騎馬の突撃で戦列を突き崩す、大砲やマスケットでダメージを与え乱し、そこを突き崩すなどだ。
アンデッドの歩兵戦列は容易に崩す事は出来ないだろう。恐怖も痛みもない戦列なのだ。崩れれば後ろから新たな死なない兵士が穴を埋める。
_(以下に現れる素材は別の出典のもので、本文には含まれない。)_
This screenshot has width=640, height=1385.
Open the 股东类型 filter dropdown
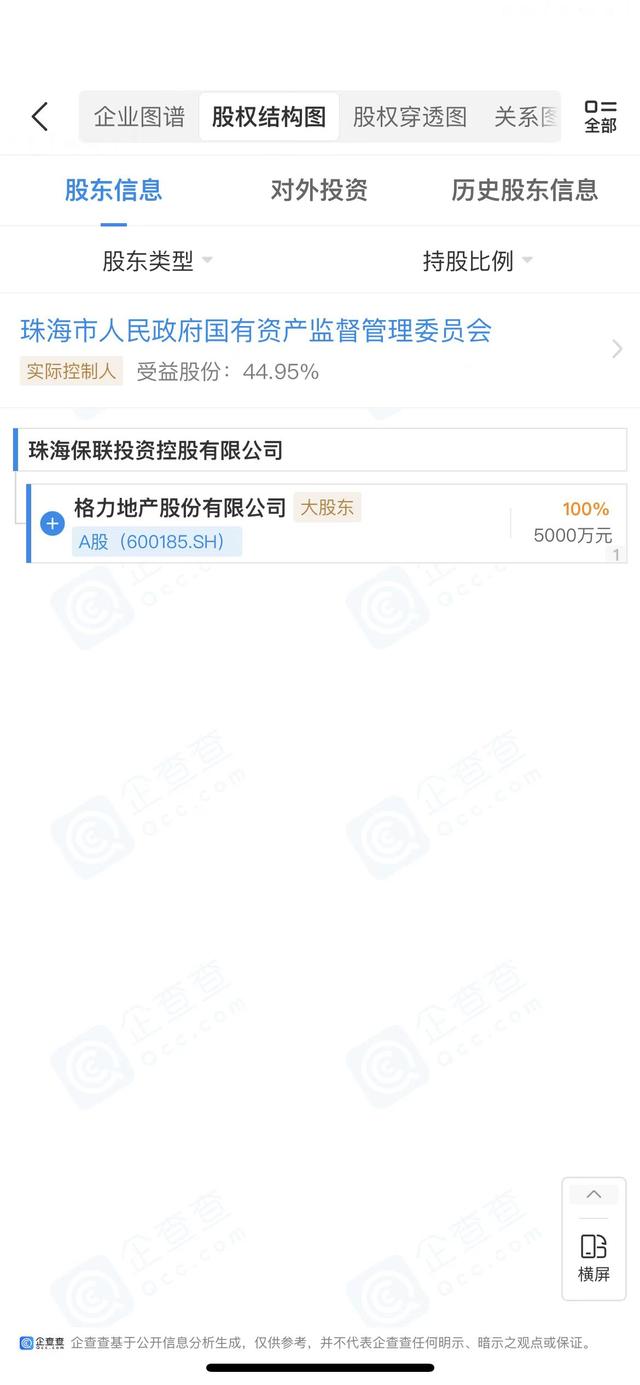click(158, 261)
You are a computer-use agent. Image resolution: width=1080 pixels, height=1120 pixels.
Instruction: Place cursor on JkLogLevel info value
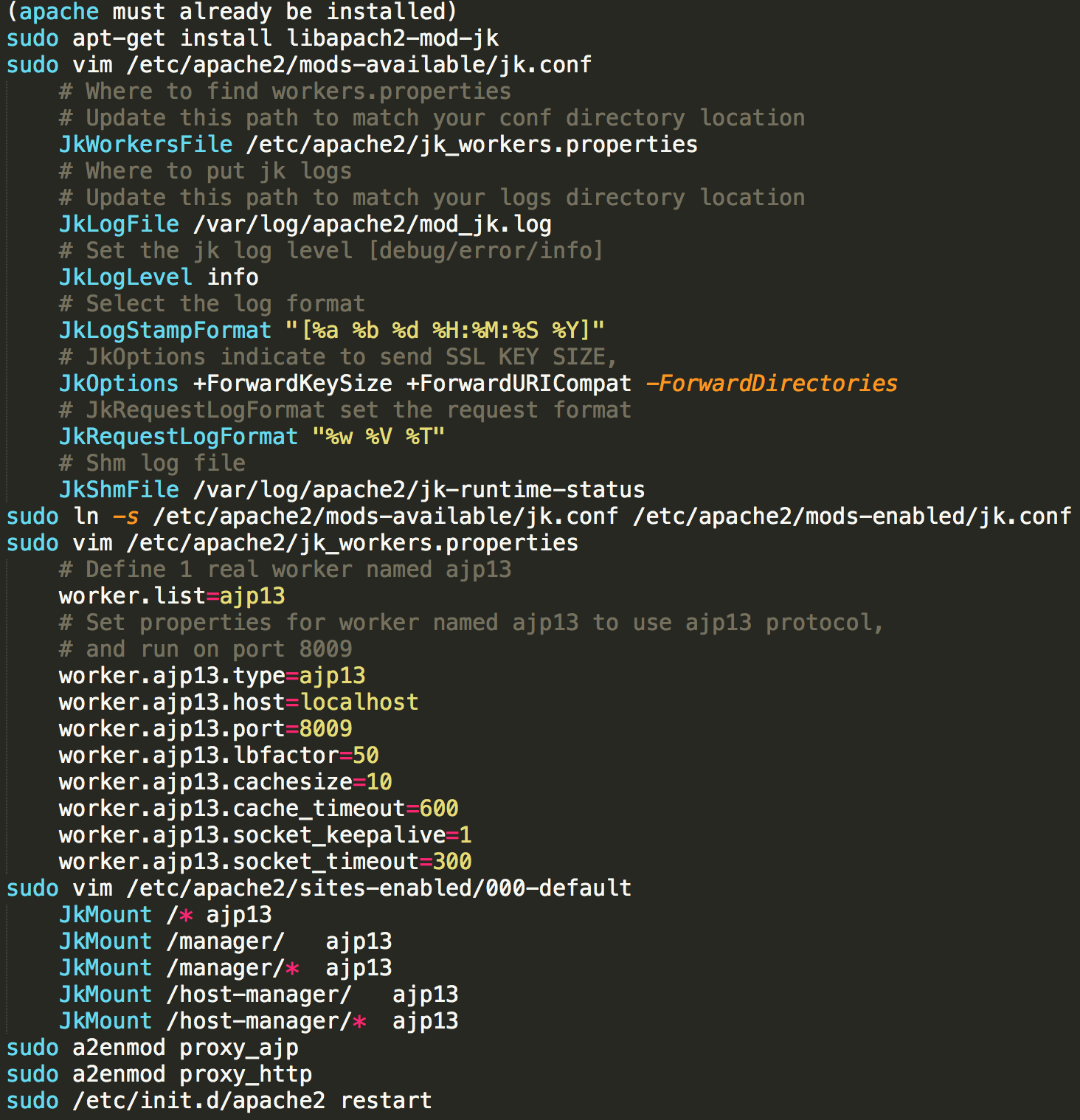[232, 277]
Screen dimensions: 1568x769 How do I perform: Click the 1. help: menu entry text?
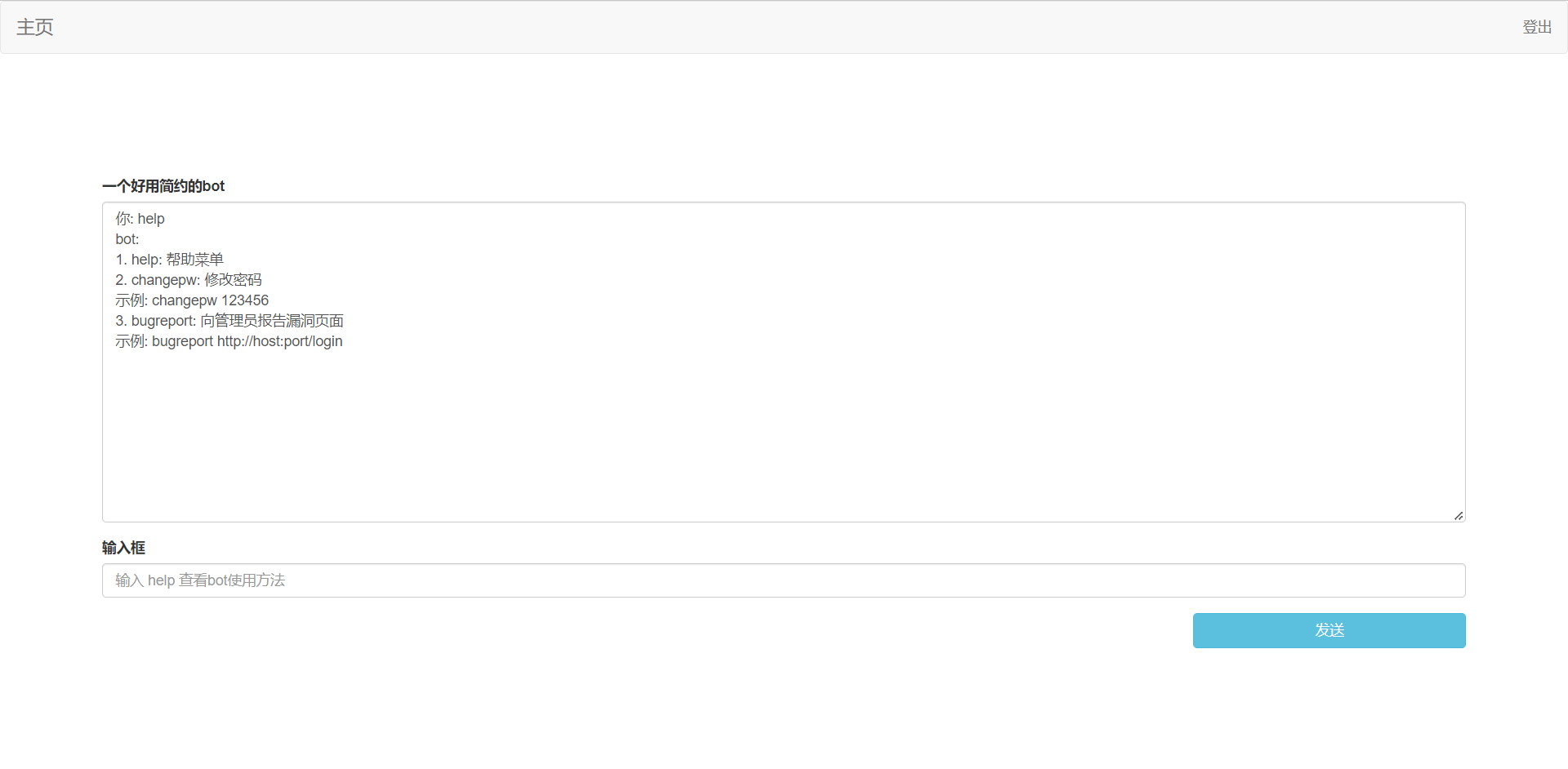click(139, 260)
死者と生者の間には、越えようのない壁がある。疲れを知らず、死を恐れず、そして手足を斬られても血も流れず怯みもしない……そんな兵士を相手に、数の劣る守備隊がどう立ち向かうというのか。城壁に頼るにも限界がある。いつしか門は破られるだろう。
「打って出るわ」
『主……そのお心は如何に』
『猫』の質問、彼女は簡単に答える。
「騎馬で出るのよ。騎士ですもの。そして、魔力の壁を形成するの二枚ね」
『二枚って、それでどうするんだよ』
「それは見てのお楽しみ」
彼女と『魔剣』と『猫』はスケルトンの戦列に向かい静かに突撃を始めるタイミングを計っていた。